There are arguably at least two errors in that posted code:
This can't possibly be a correct range check:
if x >= C.shape[0] and y >= C.shape[1]:
In order for us to decide that a particular thread in the grid not do any loading activity, we require either that x is out of range or that y is out of range. The and should have been an or.
It is illegal to use cuda.syncthreads() in conditional code, if all the threads in the block cannot participate in that statement. The previous return statement in item 1 above (even if corrected from and to or) pretty much guarantees this illegal behavior for problem sizes not whole-number-divisible by the threadblock size.
Therefore, to fix these issues, we cannot use just a simple return statement for an out-of-bounds thread. Instead, at the point of load, we must only allow threads to load from global to shared memory, if the computed global load indices (for A or B) are in-bounds (the shared indices are in-bounds, by definition). Furthermore, when writing a result, we must only write computed results that are in-bounds for C.
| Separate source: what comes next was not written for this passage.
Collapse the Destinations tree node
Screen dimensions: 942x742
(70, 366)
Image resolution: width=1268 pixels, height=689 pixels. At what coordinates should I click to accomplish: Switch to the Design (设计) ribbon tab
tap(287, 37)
The following code has those items fixed. It seems to work correctly for your given test case:
$ cat t49.py
from numba import cuda, float32
import numpy as np
import math
#cuda.jit
def fast_matmul(A, B, C):
# Define an array in the shared memory
# The size and type of the arrays must be known at compile time
sA = cuda.shared.array(shape=(TPB, TPB), dtype=float32)
sB = cuda.shared.array(shape=(TPB, TPB), dtype=float32)
x, y = cuda.grid(2)
tx = cuda.threadIdx.x
ty = cuda.threadIdx.y
bpg = cuda.gridDim.x # blocks per grid
# Each thread computes one element in the result matrix.
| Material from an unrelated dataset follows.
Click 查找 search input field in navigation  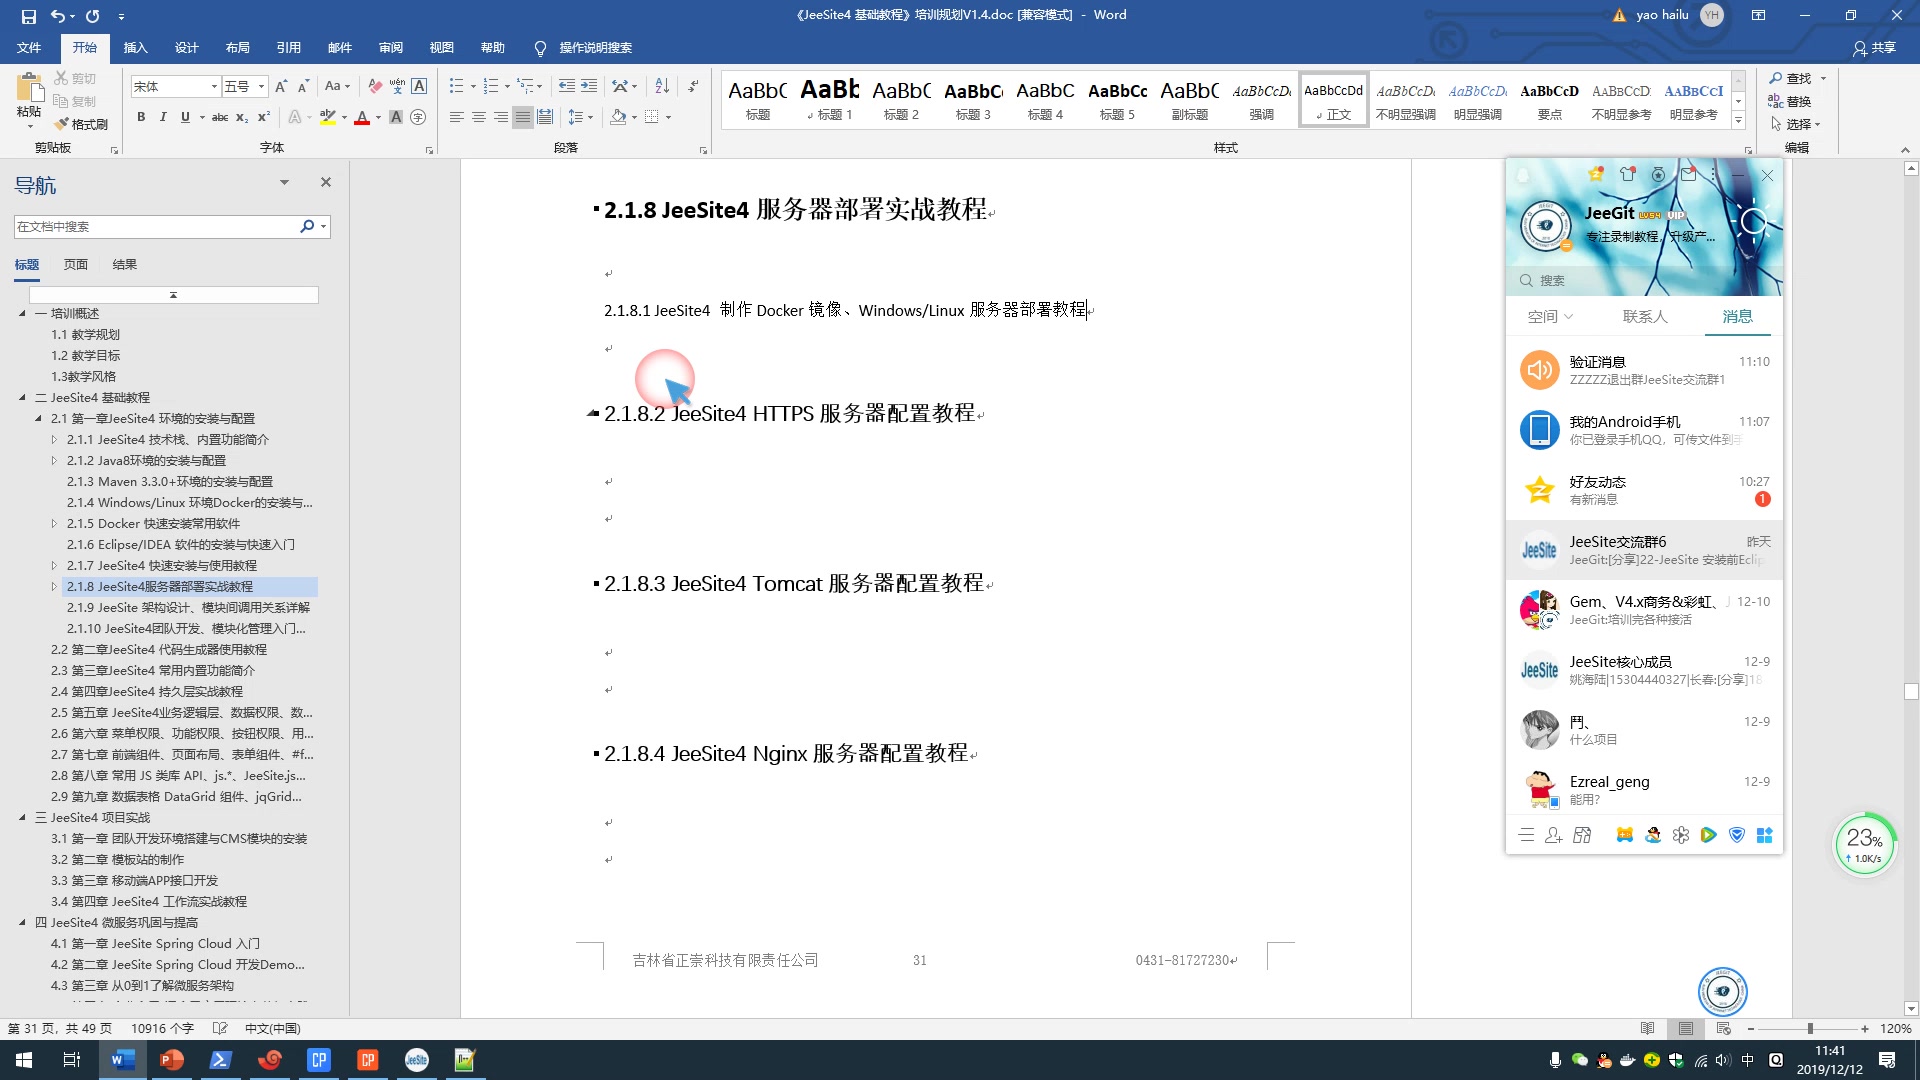click(x=158, y=225)
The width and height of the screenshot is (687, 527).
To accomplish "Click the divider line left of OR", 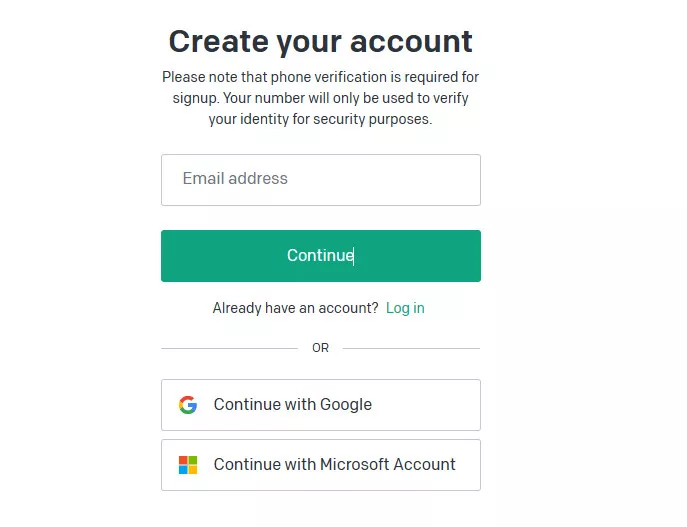I will point(229,348).
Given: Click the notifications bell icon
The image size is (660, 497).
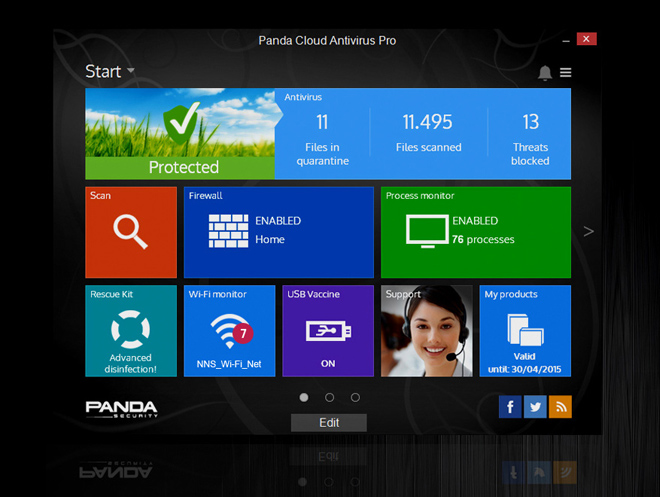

# The dot product is chunked into dot products of TPB-long vectors.
tmp = float32(0.)
for i in range(bpg):
# Preload data into shared memory
sA[tx, ty] = 0
sB[tx, ty] = 0
if x < A.shape[0] and (ty+i*TPB) < A.shape[1]:
sA[tx, ty] = A[x, ty + i * TPB]
if y < B.shape[1] and (tx+i*TPB) < B.shape[0]:
sB[tx, ty] = B[tx + i * TPB, y]
# Wait until all threads finish preloading
cuda.syncthreads()
# Computes partial product on the shared memory
for j in range(TPB):
tmp += sA[tx, j] * sB[j, ty]
# Wait until all threads finish computing
cuda.syncthreads()
if x < C.shape[0] and y < C.shape[1]:
C[x, y] = tmp
#%%
x_h = np.arange(16).reshape([4,4])
y_h = np.ones([4,4])
z_h = np.zeros([4,4])
x_d = cuda.to_device(x_h)
y_d = cuda.to_device(y_h)
z_d = cuda.to_device(z_h)
TPB = 3
threadsperblock = (TPB, TPB)
blockspergrid_x = math.ceil(z_h.shape[0] / threadsperblock[0])
blockspergrid_y = math.ceil(z_h.shape[1] / threadsperblock[1])
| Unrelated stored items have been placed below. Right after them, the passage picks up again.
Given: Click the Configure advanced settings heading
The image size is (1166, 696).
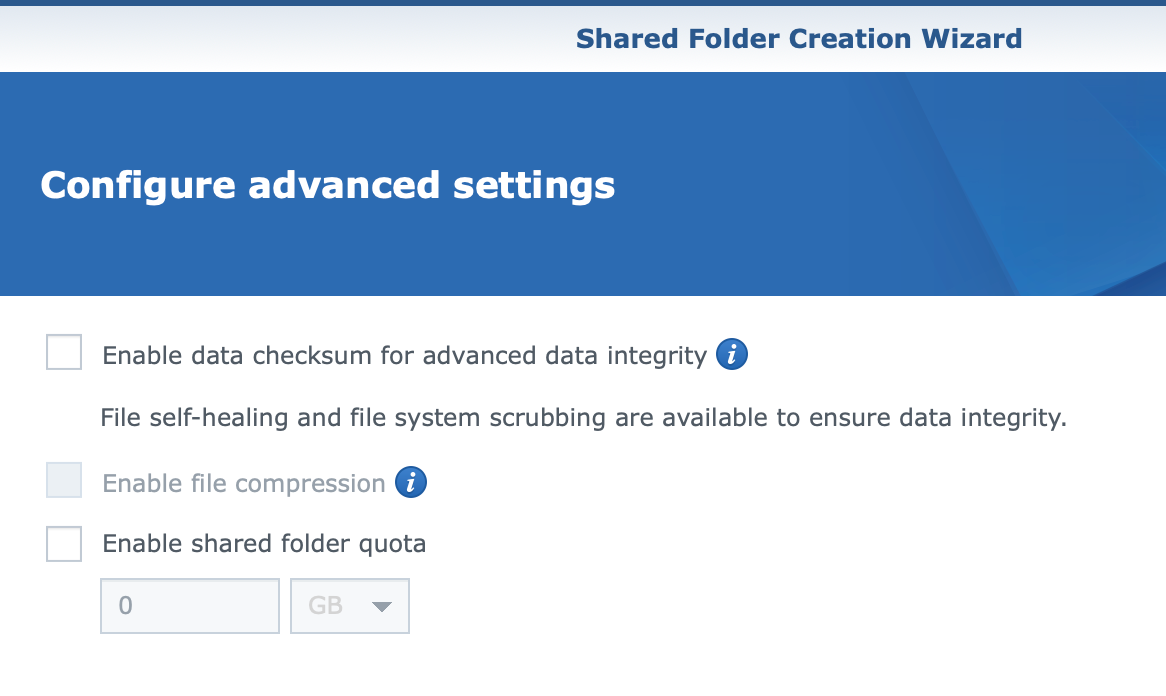Looking at the screenshot, I should 328,185.
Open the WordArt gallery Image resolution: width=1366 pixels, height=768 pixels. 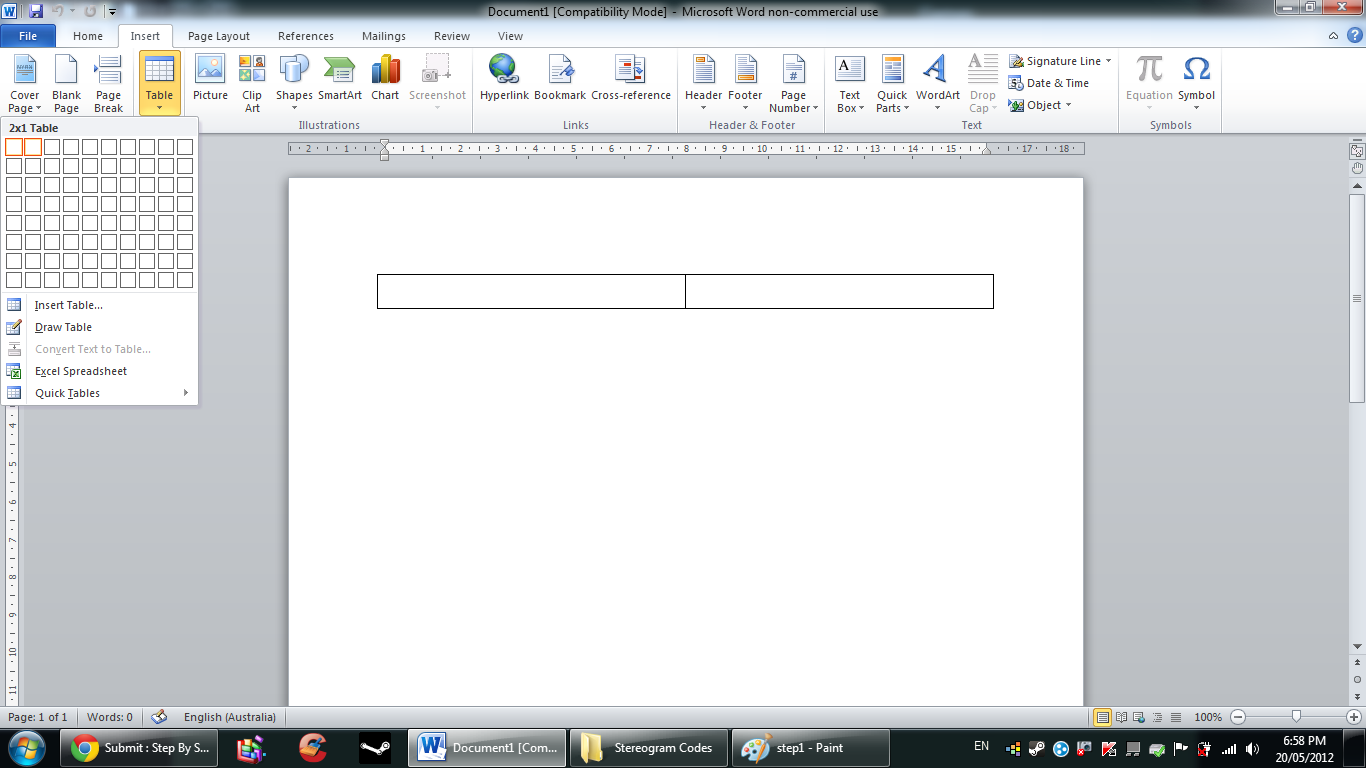936,84
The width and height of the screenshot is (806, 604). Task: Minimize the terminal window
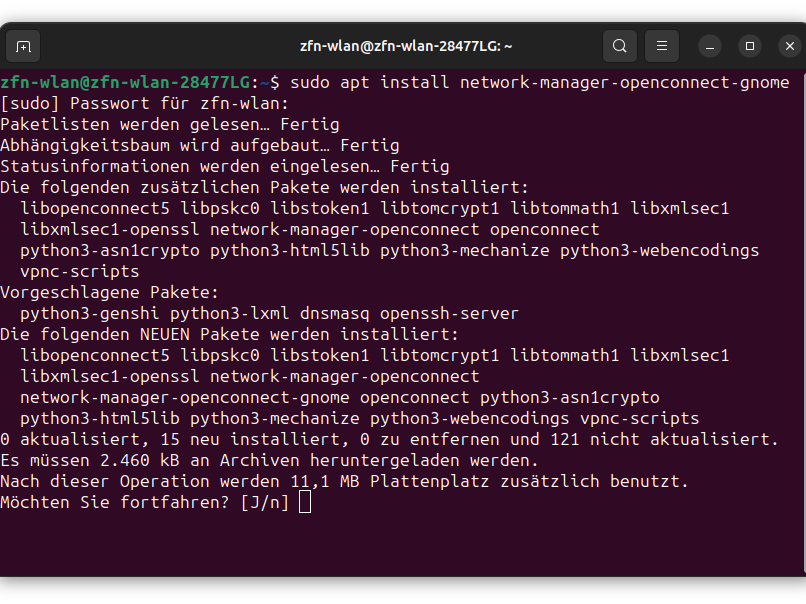pos(711,46)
blockspergrid = (blockspergrid_x, blockspergrid_y)
fast_matmul[blockspergrid, threadsperblock](x_d, y_d, z_d)
z_h = z_d.copy_to_host()
print(z_h)
print(x_h#y_h)
$ cuda-memcheck python t49.py
========= CUDA-MEMCHECK
[[ 6. 6. 6. 6.]
[22. 22. 22. 22.]
[38. 38. 38. 38.]
[54. 54. 54. 54.]]
[[ 6. 6. 6. 6.]
[22. 22. 22. 22.]
[38. 38. 38. 38.]
[54. 54. 54. 54.]]
========= ERROR SUMMARY: 0 errors
$
(Note the use of and here in the bounds tests is correct. Testing whether a set of indices are in-bound is different in a boolean sense compared to testing whether a set of indices is out-of-bounds. In the in-bounds test, we require both to be in-bounds. In the out-of-bounds test, either index out-of-bounds is disqualifying).
I'm not suggesting the above code is defect-free or suitable for any particular purpose. It is offered to demonstrate possible fixes for the issues I identified. Getting a shared-memory tiled matrix multiply to work in every imaginable configuration is non-trivial, as you have discovered, and I've not tested it beyond what is shown here. (For example, if you decided to make TPB larger than 32, you would run into other problems. Also, the original posted code is advertised only for square matrix multiplication, and this will not work in the general non-square case.)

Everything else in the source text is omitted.